Hay tantas formas de marginalia como de lectores, de construcción de nuevos y vigorosos textos como de la timidez del que solamente subraya en un delicado homenaje a sí mismo y a su relación con lo impreso.  En esa pornografía exégeta y algo groupie de recorrer bibliotecas, papeles y legajos de escritores ya fallecidos- la ética del asunto la discutiremos otro día- hay más chicha que en programas de cotilleo de la tele,por mucho que los premios Nobel se hayan convertido en celebrities de otro tipo. Nuestros libros re-escritos, subrayados, anotados, son parte de un patrimonio personal, colaborativo y, a la vez propio. Son la respuesta a ese silbido que es solamente para ti, ese pst, pst, que te hace un fragmento desde el centro de un texto, que te hace volver la cabeza o asentir con sonrisa cómplice y solitaria (y si son lectores apasionados de Donna Tartt y de su Goldfinch habrán reconocido la recreación de esta última cita o mención).

Anoten, subrayen, lean, relean, abandonen, avergüéncense de las citas que mencionan en algún momento. Todo esto no es, ni más ni menos, que el peculiar diagnóstico de cómo eran, de cómo éramos, cuando leíamos tal o cual cosa por primera vez. Podíamos ser airados, feroces, estandartes quizá de una pasión desmesurada, remilgados y hasta cursis de bofetada.  Porque la historia de las lecturas privadas, de esas primeras impresiones y llamadas de atención, de esa emoción por lo que escribimos y hacemos nuestro es uno de los baluartes de la más preciada libertad: la del lector que decide.

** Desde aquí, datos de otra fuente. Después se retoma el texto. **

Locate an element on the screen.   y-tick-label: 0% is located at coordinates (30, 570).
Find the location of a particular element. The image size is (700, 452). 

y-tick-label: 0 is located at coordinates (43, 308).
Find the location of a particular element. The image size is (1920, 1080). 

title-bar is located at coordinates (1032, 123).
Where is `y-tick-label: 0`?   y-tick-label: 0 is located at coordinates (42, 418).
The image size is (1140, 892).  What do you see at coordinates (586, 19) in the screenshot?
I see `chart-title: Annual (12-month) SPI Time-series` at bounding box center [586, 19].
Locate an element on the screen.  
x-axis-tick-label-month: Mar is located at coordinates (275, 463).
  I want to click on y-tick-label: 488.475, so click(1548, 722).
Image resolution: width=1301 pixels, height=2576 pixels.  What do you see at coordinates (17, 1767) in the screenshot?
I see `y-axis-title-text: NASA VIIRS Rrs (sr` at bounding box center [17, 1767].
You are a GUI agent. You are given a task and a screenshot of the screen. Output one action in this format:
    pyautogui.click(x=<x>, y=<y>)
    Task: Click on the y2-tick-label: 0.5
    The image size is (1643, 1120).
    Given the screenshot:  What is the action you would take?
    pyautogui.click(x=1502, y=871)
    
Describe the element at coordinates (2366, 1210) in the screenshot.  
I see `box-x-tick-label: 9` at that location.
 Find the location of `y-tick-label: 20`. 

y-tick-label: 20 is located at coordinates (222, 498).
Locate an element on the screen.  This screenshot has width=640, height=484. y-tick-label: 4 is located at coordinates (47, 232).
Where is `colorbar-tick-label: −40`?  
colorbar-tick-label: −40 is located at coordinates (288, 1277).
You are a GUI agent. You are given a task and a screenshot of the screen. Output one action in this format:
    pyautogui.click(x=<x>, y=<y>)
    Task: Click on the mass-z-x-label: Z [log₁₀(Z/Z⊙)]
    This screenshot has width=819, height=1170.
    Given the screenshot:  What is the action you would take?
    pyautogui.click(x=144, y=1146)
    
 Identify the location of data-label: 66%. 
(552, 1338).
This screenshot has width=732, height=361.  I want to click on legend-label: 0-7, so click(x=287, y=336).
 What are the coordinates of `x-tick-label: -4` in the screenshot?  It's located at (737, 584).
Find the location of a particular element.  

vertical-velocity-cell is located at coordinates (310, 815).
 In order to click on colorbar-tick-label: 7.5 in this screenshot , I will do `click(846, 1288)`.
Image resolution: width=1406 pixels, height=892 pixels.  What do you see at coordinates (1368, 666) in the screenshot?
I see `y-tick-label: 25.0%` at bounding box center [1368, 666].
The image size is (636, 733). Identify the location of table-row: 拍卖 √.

Pero, por extenso, esa sea quizá otra historia.

(*) Enlazo a ese artículo de Julieta Lionetti porque me pareció especialmente interesante y me dio mucho que pensar. Yo conocí su blog Libros en la nube  , uno de mis favoritos en cuanto a cuestiones relacionadas con ebooks, edición digital y estas aventuras. Qué lejos queda ya 2013 en este contexto.